The ultrasound system is portable and non-invasive, making it ideal for collecting articulatory data in the field.

 

 

BIOPAC MP-160 System

The Sound Booth Laboratory has a BIOPAC MP-160 system for physiological data collection.   This system supports two BIOPAC Respiratory Effort Transducers and their associated interface modules.

Language Corpora

  • The Cornell Linguistics Department has more than 880 language corpora from the Linguistic Data Consortium (LDC), consisting of high-quality text, audio, and video corpora in more than 60 languages.    In addition, we receive three to four new language corpora per month under an LDC license maintained by the Cornell Library.

 

 

  • These and other corpora are available to Cornell students, staff, faculty, post-docs, and visiting scholars for research in the broad area of "natural language processing", which of course includes all ongoing Phonetics Lab research activities.   

 

  • This Confluence wiki page - only available to Cornell faculty & students -  outlines the corpora access procedures for faculty supervised research.

 

Speech Aerodynamics

Studies of the aerodynamics of speech production are conducted with our Glottal Enterprises oral and nasal airflow and pressure transducers.

Electroglottography

We use a Glottal Enterprises EG-2 electroglottograph for noninvasive measurement of vocal fold vibration.

Ultrasound

Our GE LOGIQbook portable ultrasonic imaging system is used for studying vocal tract kinematics and dynamics.

Real-time vocal tract MRI

Our lab is part of the Cornell Speech Imaging Group (SIG), a cross-disciplinary team of researchers using real-time magnetic resonance imaging to study the dynamics of speech articulation.

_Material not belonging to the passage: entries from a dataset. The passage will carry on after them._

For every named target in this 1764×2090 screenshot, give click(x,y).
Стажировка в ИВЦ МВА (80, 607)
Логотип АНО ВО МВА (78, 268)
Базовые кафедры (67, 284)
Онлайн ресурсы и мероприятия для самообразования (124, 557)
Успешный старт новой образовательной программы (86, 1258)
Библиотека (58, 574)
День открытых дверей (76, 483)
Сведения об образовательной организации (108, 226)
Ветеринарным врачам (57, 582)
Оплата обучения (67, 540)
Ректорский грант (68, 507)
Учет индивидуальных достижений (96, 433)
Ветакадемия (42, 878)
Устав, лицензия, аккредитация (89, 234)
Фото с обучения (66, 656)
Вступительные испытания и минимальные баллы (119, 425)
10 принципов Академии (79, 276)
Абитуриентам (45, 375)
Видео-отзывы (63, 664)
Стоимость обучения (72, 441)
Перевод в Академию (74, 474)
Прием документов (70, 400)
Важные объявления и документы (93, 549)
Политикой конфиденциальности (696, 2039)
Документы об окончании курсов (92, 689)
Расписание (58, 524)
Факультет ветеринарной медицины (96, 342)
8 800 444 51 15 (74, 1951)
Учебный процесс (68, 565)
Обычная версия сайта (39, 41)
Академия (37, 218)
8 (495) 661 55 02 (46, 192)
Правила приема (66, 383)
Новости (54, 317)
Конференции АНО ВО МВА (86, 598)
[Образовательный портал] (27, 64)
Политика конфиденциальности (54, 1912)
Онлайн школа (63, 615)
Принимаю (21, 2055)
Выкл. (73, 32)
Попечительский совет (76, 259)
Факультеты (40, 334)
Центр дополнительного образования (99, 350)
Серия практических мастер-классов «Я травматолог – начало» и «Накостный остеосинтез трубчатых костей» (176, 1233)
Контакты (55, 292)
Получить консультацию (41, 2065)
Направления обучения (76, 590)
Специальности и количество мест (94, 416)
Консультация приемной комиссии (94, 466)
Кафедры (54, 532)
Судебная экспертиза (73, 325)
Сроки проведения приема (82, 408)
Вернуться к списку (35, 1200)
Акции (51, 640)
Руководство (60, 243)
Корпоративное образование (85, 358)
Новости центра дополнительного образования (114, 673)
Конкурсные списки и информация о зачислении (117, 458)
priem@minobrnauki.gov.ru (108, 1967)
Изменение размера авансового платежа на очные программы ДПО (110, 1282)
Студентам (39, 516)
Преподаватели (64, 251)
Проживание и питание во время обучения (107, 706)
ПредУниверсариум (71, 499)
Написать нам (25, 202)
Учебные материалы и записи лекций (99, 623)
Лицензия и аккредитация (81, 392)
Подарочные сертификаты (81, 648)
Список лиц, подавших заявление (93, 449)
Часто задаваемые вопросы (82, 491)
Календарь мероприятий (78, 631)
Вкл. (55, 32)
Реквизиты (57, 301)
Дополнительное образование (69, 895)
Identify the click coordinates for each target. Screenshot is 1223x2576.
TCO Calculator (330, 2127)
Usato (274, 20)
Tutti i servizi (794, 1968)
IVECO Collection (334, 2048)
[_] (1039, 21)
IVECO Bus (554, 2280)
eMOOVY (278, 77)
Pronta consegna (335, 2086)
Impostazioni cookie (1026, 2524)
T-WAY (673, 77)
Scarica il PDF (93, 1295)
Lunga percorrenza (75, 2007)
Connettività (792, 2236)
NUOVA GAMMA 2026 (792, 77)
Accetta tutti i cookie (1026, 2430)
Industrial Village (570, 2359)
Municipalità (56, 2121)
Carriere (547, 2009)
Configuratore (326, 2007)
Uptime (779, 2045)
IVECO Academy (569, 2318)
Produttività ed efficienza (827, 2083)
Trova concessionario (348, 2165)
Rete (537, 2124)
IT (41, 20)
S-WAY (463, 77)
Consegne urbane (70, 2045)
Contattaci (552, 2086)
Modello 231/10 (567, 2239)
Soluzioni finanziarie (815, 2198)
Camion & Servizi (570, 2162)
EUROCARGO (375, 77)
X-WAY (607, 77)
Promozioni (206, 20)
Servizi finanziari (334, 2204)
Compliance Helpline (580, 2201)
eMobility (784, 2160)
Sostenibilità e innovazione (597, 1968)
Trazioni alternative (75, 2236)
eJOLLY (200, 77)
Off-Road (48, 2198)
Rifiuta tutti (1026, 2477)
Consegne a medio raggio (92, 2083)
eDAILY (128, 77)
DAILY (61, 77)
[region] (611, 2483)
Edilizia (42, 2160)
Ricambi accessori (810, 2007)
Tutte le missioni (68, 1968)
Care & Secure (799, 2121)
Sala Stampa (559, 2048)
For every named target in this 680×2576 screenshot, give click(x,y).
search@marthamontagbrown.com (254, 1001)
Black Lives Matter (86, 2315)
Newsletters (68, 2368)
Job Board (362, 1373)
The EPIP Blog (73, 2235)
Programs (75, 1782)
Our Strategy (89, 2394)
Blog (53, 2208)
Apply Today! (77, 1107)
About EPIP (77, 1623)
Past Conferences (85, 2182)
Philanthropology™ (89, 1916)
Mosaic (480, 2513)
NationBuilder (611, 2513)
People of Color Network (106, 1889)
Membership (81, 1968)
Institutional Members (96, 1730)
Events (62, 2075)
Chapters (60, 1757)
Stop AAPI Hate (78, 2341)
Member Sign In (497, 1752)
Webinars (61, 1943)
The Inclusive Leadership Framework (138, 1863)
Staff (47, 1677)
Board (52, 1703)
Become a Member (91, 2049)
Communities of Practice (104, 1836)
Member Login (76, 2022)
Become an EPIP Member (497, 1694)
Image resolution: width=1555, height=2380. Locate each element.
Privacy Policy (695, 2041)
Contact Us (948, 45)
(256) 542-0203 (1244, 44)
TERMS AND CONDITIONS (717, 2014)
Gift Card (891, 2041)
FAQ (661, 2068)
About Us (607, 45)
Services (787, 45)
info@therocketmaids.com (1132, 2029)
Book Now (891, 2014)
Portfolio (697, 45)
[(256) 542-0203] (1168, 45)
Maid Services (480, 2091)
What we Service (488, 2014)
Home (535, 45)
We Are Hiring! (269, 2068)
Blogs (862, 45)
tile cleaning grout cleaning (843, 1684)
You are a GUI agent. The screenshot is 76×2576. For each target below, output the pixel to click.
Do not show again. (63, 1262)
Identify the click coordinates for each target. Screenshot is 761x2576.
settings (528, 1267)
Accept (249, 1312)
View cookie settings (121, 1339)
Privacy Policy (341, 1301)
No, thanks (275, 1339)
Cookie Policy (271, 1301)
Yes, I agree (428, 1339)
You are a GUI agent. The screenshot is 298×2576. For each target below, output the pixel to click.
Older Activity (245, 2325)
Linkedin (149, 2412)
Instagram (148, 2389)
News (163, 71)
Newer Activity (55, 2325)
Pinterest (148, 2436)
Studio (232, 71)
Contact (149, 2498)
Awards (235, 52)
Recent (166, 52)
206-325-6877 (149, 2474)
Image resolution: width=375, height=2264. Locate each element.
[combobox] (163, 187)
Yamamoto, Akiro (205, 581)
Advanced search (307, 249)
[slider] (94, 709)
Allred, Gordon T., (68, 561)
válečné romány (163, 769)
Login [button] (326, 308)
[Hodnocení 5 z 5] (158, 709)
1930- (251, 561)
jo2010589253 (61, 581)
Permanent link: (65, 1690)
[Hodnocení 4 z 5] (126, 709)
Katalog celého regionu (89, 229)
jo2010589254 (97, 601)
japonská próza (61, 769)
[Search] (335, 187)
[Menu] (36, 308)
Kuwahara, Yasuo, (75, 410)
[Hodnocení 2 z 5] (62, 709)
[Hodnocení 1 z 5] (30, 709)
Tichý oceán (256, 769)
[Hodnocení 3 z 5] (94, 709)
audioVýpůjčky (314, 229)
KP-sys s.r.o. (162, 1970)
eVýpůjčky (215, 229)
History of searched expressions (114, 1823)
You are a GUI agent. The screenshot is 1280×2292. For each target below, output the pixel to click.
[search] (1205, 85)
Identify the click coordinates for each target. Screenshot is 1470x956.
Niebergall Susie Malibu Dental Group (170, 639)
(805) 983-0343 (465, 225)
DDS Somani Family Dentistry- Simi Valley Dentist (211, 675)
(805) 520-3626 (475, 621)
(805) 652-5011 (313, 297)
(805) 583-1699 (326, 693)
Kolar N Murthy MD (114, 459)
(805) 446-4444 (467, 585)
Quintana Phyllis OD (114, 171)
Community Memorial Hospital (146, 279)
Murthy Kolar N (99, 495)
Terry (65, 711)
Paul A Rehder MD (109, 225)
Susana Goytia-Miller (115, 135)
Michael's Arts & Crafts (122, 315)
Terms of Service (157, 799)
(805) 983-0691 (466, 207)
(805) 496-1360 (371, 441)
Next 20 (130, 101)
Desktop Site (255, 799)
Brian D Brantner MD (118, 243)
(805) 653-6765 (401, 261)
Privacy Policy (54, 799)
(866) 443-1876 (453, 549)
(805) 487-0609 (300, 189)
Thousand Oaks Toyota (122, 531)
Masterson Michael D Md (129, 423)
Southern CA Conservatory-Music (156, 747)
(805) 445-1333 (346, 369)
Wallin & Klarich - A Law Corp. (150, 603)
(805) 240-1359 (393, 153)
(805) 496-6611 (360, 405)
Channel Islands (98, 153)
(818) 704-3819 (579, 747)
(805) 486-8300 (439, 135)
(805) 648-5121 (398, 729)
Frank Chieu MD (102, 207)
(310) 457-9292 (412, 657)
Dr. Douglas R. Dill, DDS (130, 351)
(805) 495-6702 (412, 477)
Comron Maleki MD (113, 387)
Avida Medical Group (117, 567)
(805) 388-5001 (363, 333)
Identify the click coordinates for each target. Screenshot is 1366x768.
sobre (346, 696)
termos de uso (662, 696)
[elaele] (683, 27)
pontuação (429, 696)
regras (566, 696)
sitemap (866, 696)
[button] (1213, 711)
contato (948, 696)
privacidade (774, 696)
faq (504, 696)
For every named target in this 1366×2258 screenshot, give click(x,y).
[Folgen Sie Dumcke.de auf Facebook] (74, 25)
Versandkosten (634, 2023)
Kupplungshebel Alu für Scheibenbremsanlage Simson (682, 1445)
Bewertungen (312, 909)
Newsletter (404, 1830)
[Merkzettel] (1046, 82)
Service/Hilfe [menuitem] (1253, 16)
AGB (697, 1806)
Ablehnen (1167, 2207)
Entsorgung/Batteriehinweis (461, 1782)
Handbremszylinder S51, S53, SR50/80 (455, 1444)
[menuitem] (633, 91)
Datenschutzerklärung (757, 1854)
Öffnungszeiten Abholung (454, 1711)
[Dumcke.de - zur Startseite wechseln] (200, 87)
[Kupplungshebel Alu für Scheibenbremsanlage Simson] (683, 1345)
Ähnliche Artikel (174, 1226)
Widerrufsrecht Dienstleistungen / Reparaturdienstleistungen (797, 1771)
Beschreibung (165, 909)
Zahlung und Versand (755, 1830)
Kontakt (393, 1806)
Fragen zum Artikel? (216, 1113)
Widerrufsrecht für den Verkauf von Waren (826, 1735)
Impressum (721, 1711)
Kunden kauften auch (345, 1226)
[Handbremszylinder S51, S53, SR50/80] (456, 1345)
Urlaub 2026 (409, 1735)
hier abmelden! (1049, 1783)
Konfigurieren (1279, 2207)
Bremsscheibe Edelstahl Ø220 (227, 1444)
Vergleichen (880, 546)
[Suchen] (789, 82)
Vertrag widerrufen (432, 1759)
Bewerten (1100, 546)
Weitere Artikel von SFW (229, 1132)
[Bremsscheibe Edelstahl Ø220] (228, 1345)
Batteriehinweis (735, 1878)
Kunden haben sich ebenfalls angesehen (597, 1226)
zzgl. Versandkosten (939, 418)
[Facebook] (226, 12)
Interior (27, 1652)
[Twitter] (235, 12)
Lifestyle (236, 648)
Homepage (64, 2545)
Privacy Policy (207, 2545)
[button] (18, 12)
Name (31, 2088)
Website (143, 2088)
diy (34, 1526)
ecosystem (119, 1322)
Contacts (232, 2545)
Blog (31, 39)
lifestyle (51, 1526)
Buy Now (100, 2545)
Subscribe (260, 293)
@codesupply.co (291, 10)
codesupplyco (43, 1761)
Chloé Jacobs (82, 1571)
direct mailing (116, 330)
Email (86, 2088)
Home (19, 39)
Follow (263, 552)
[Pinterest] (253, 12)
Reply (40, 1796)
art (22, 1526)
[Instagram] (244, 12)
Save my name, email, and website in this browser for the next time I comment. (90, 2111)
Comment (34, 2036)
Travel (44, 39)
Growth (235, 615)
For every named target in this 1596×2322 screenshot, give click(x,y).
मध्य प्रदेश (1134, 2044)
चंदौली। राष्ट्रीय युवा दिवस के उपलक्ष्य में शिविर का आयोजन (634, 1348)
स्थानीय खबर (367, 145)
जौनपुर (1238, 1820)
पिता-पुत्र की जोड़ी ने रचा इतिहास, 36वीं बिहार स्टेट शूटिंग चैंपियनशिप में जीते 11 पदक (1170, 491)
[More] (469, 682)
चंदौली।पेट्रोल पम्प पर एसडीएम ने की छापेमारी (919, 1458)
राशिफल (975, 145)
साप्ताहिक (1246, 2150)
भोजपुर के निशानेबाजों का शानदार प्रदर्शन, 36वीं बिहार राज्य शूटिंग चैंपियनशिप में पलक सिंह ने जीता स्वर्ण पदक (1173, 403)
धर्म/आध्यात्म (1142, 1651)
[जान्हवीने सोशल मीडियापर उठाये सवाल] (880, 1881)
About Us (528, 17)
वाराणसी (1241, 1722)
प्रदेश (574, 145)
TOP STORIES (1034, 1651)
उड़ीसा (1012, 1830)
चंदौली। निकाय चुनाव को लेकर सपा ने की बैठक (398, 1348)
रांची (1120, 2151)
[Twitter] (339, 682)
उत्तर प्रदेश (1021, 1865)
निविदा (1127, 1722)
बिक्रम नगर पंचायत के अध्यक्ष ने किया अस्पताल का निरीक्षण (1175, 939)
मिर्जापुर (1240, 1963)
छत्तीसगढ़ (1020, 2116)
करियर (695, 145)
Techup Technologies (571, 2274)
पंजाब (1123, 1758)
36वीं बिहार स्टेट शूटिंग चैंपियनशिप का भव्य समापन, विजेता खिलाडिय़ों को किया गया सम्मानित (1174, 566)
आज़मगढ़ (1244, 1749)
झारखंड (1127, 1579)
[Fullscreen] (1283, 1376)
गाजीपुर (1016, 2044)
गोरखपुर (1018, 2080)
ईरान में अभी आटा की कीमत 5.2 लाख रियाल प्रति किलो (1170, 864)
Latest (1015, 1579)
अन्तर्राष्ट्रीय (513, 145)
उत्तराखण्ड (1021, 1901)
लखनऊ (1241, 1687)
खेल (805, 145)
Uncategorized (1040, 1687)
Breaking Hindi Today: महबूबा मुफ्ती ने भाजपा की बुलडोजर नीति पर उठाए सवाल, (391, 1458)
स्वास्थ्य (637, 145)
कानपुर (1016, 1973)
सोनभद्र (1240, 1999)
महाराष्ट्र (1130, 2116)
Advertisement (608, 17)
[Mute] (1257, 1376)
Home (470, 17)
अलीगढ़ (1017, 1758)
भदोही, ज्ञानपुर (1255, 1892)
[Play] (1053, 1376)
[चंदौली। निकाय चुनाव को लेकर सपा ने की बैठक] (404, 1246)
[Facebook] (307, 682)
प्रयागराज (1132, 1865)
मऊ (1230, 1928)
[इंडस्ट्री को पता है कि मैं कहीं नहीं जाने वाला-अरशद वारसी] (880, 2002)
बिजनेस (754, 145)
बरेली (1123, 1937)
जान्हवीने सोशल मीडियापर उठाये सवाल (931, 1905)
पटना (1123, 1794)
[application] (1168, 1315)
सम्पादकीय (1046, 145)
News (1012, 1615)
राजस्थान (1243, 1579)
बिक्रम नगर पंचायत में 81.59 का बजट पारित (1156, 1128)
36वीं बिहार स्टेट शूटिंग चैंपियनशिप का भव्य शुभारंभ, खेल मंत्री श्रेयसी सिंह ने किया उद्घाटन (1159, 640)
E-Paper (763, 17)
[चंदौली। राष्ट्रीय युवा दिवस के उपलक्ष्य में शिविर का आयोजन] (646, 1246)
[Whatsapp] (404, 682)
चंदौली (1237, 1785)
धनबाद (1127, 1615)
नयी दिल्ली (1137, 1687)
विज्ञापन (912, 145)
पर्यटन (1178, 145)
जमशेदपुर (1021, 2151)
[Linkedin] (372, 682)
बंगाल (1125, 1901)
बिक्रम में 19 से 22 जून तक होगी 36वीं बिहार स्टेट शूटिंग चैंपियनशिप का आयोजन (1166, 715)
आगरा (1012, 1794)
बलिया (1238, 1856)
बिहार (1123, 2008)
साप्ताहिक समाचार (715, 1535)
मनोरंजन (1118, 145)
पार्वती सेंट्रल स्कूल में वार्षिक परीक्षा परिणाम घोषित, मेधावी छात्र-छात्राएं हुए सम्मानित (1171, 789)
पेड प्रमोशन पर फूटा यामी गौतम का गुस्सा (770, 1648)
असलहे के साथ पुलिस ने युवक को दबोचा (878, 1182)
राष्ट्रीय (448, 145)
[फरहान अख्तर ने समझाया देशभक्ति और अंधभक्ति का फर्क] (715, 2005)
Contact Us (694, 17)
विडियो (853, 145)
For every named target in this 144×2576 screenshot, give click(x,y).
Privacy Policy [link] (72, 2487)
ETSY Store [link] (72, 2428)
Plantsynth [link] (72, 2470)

Articulatory movement tracking

We use the Northern Digital Inc. Wave motion-capture system to study speech articulatory patterns and motor control.

Sound Booth

Our isolated sound recording booth serves a range of purposes--from basic recording to perceptual,  psycholinguistic, and ultrasonic experimentation. 

 

We also have the necessary software and audio interfaces to perform low latency real-time auditory feedback experiments via MATLAB and Audapter.